[Start DATA FOR THE TASK]

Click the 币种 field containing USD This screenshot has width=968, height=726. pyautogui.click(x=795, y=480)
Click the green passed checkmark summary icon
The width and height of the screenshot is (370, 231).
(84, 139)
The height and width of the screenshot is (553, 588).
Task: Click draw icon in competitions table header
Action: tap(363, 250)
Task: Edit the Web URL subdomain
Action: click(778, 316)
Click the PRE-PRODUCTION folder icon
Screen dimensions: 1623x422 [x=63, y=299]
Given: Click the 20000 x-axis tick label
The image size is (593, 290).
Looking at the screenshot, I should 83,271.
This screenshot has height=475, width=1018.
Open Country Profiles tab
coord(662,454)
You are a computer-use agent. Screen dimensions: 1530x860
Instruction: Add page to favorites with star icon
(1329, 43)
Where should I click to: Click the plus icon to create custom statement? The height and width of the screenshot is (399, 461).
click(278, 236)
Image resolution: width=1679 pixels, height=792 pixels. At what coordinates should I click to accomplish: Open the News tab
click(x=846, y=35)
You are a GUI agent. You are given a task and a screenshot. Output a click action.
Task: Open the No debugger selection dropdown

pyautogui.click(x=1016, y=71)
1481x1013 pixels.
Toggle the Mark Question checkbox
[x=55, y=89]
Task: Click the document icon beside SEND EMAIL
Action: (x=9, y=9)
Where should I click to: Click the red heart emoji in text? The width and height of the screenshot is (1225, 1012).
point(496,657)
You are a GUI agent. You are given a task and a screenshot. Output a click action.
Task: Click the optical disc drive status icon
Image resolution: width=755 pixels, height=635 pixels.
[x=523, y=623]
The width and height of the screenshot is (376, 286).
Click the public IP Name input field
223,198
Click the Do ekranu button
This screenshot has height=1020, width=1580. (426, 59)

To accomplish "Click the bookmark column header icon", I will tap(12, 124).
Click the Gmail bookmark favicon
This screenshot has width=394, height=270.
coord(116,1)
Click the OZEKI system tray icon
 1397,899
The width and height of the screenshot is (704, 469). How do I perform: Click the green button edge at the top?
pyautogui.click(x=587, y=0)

[End DATA FOR THE TASK]

### GOAL:
Return each line above that contains the word "button", copying it in full.

### EXERCISE RESPONSE:
Click the Do ekranu button
The width and height of the screenshot is (704, 469). How do I perform: Click the green button edge at the top?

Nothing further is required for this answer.